For many small business owners, the relationship they have with their accountant is very transactional. In other words, they meet with their accountant at year-end to file their taxes; and maybe on a quarterly basis to file their employee withholding or pay their quarterly estimated income taxes. At least that’s how I approached my accountant as a small business owner and I think I left profits on the table as a result.

Meet-with-your-accountant | OnDeck Small Business Loans

One of my best friends is a CPA. Although he wasn’t my accountant, he often tried to give me advice (great advice had I paid more attention to him), but I interpreted what he was saying as accounting mumbo jumbo and while I didn’t ignore him, I didn’t pay as much attention to him as I should have. Hindsight being what it is, had I been more engaged in what he had to say, he could have helped me build a more profitable business.

Over the years since then, I’ve come to appreciate the value of the accounting perspective; and were I to start another business, I would expect a more consultative relationship with my accountant.

Does it Make Sense to Consult with Your Accountant?

My focus, as a business owner, was to produce the best product I could and get as many customers to buy it as possible (with a big enough margin to make a profit). Probably not very different than where many business owners focus their time. Had I given my accountant more heed I would have seen more opportunities to reduce costs, invest my profits more efficiently, and ultimate make more of them—make more profits, that is.
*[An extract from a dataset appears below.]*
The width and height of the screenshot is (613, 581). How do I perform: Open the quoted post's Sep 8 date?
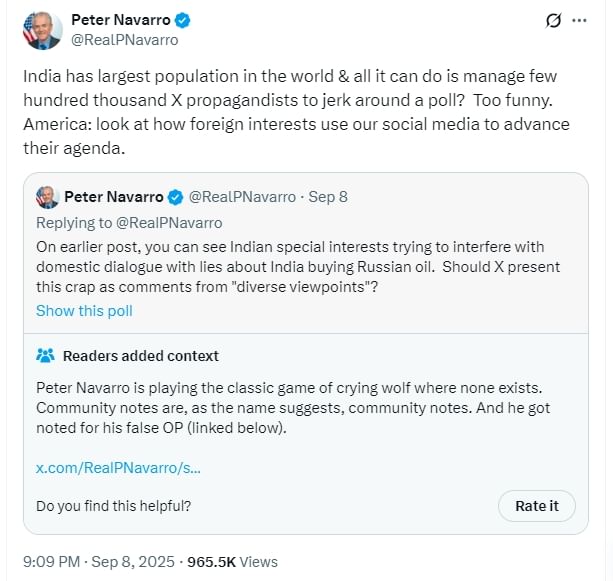coord(328,196)
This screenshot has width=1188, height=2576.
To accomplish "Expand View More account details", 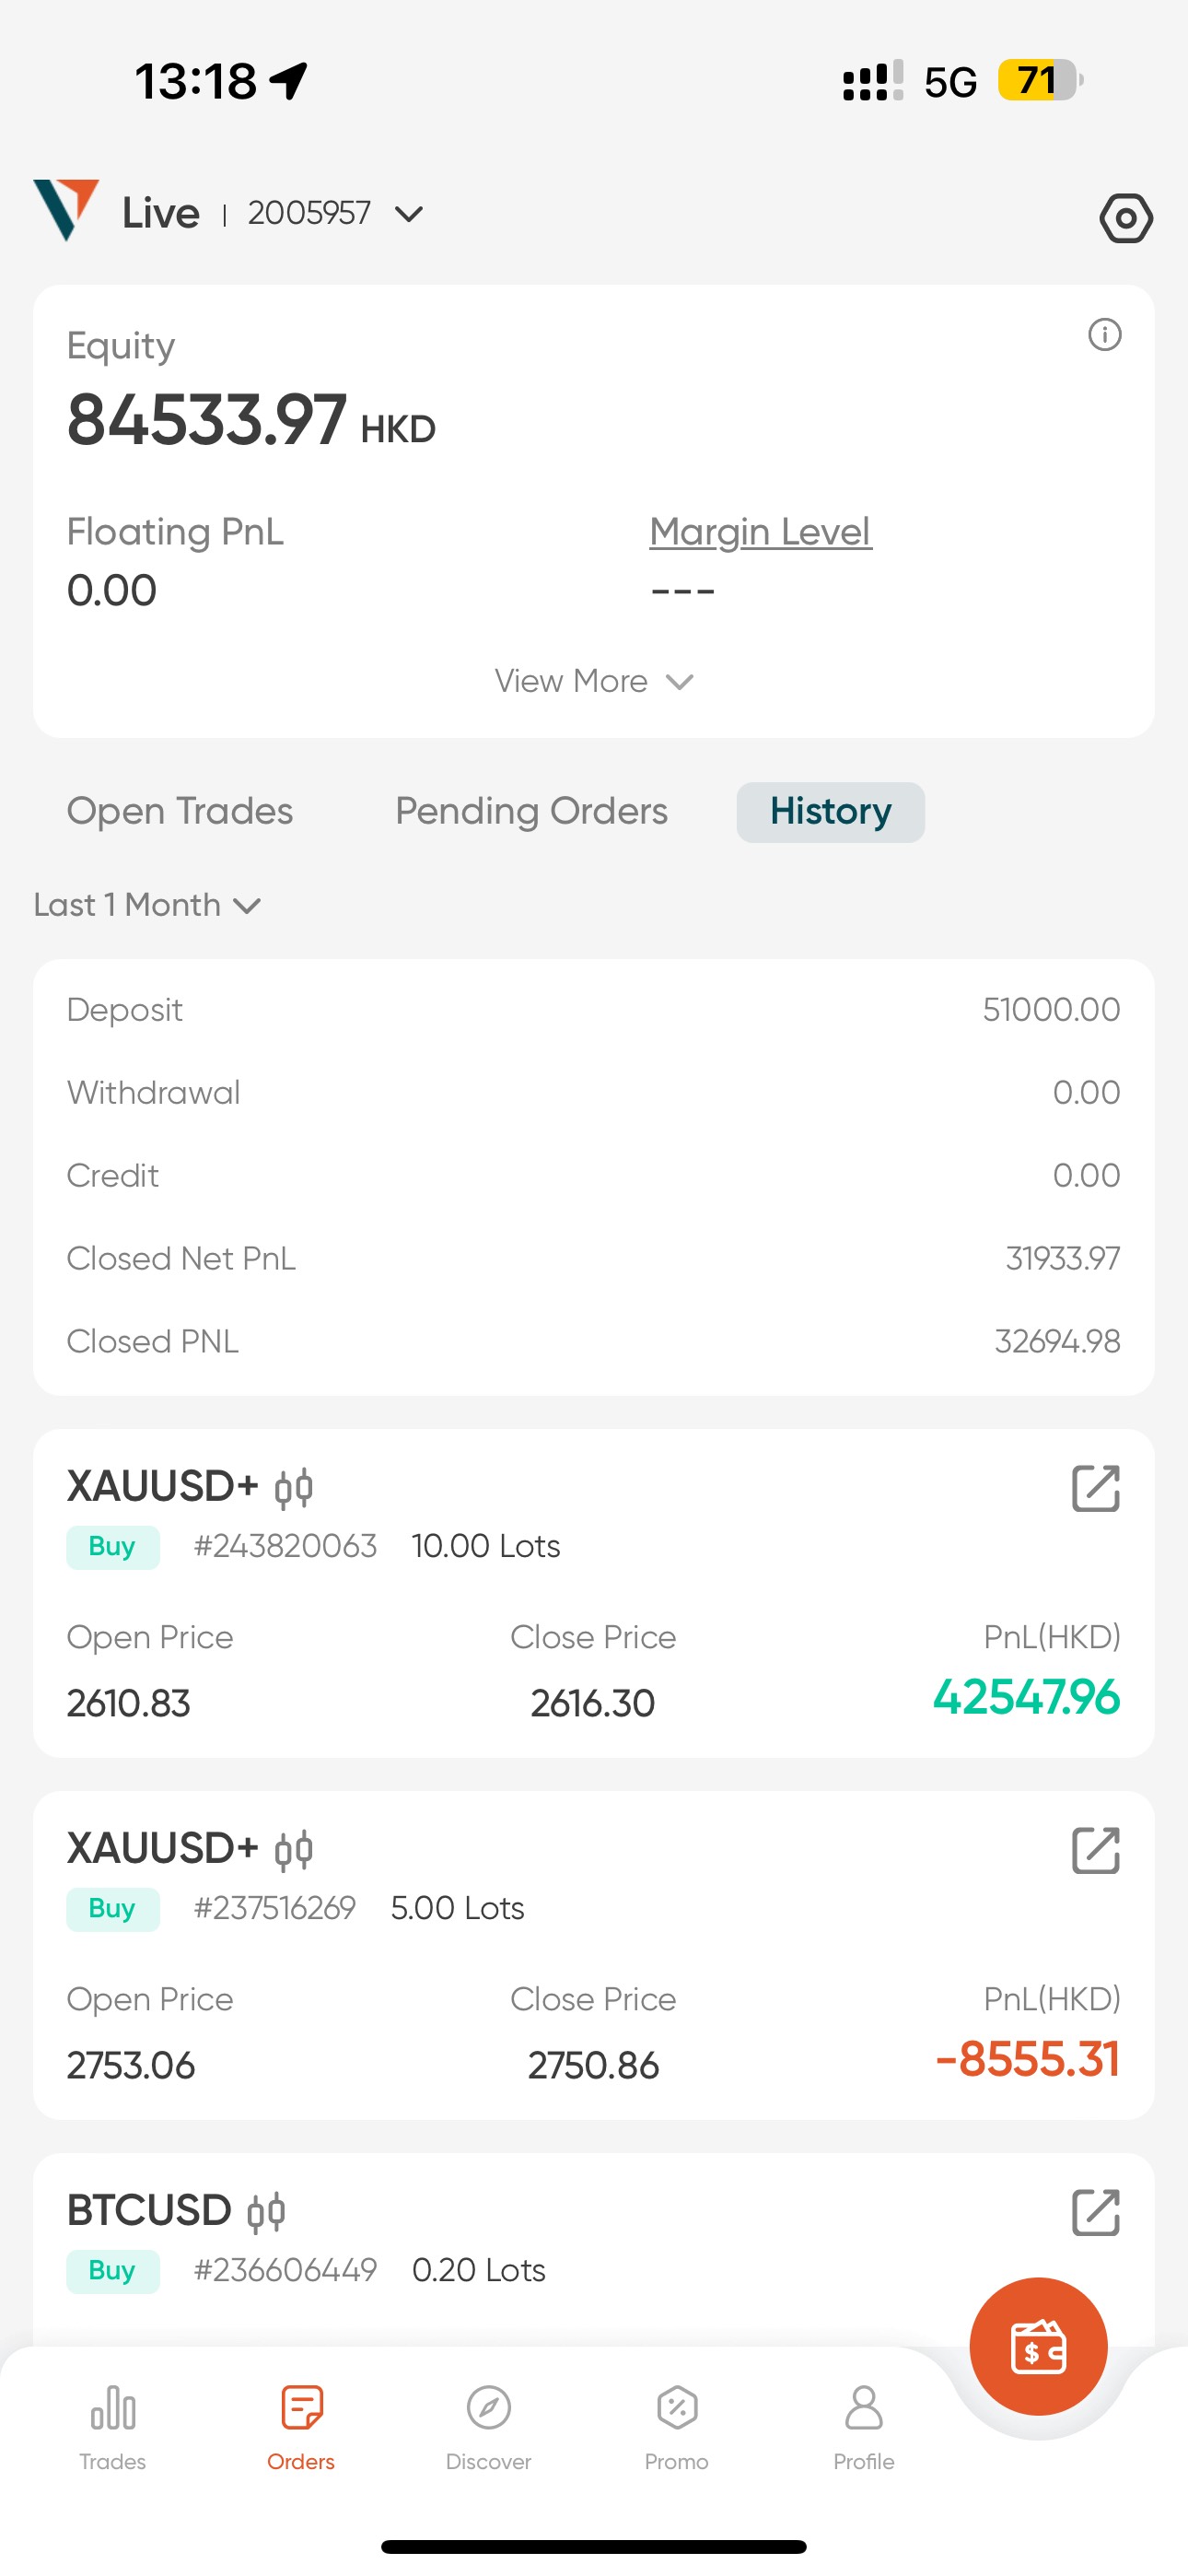I will tap(593, 682).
My friend argues that every business needs what he calls “A Profit Expert.” I think he’s right. And, although that expert doesn’t necessarily need to be an accountant, your accountant could play that role—or at least help you master that role.

Because an accountant likely has more access to what’s happening inside your business than anyone else (next to you), they’re in a position to see things or notice trends that you might not.

Their training gives them a different perspective when they look inside your business. This is a valuable perspective that has the potential to make additional profits for your business, if you allow it. Because they offer a dispassionate pair of eyes and can look at your business without the distractions of day-to-day business operations, they may recognize trends in production costs, inventory costs, or other areas of your business that you might not notice in the heat of battle.

How to Initiate a Consultative Relationship with Your Accountant?

The good news is that this will likely be easier than you might think because there are many accountants who would welcome the opportunity to do more than file your taxes. With that in mind, here are four things you can start now to initiate a broader relationship with your accountant:

  1. Start Asking Questions: It might be as simple as asking, “As you go through my books, do you see any place where I might economize to save additional profits?” You may be surprised if he or she immediately has two or three suggestions they offer on the spot. They will also likely volunteer to dive a little deeper and give you a more thorough analysis. Be prepared to pay for any analysis they do (they bill for their time), but they’ll likely be able to tell you before they get started what you can expect they’ll charge. If they don’t have anything to offer or don’t suggest a deeper dive to get you some actionable advice, they likely aren’t the type of accountant you’ll want to build a consultative relationship with. You’re looking for someone who can help you build your business and someone with the skills to help you do it.
  2. Ask to Schedule a Consultation: If you see value in what they suggest or otherwise like what they tell you, it might be worth scheduling a consultation once tax time is over (it’s likely they won’t have much time for this over the next few months). That will give them time to come up with some more concrete advice based upon what they’re seeing in your accounting records.
  3. Determine a Regular Cadence for these Meetings: If you feel like their deep dive provided some good actionable insights that will help you formulate a game plan, this could be something you will want to do on a regular basis. Working with your accountant, determine if a semi-annual, quarterly, or a more frequent meeting schedule is appropriate. Establish an agreed upon budget for the cost of the additional consultation and get started.
  4. Create an Action Plan: Working with your accountant, create an action plan for what you want to tackle, agree on benchmarks and key performance indicators, and start monitoring and measuring to see if the recommendations make a difference. You may be surprised at some of the advice your accountant offers, but you might be even more surprised to see the results of following the advice.

When I think back on the many conversations I had with my accountant, I now recognize there were times when he tried to engage with me at a more consultative level, but I wasn’t interested or wasn’t paying attention and therefore didn’t recognize those opportunities.

Take the first step. Ask if they see anything in your books that could be a red flag, which would demand immediate attention. Taking the relationship with your accountant to the next level could be an invaluable part of building a successful small business.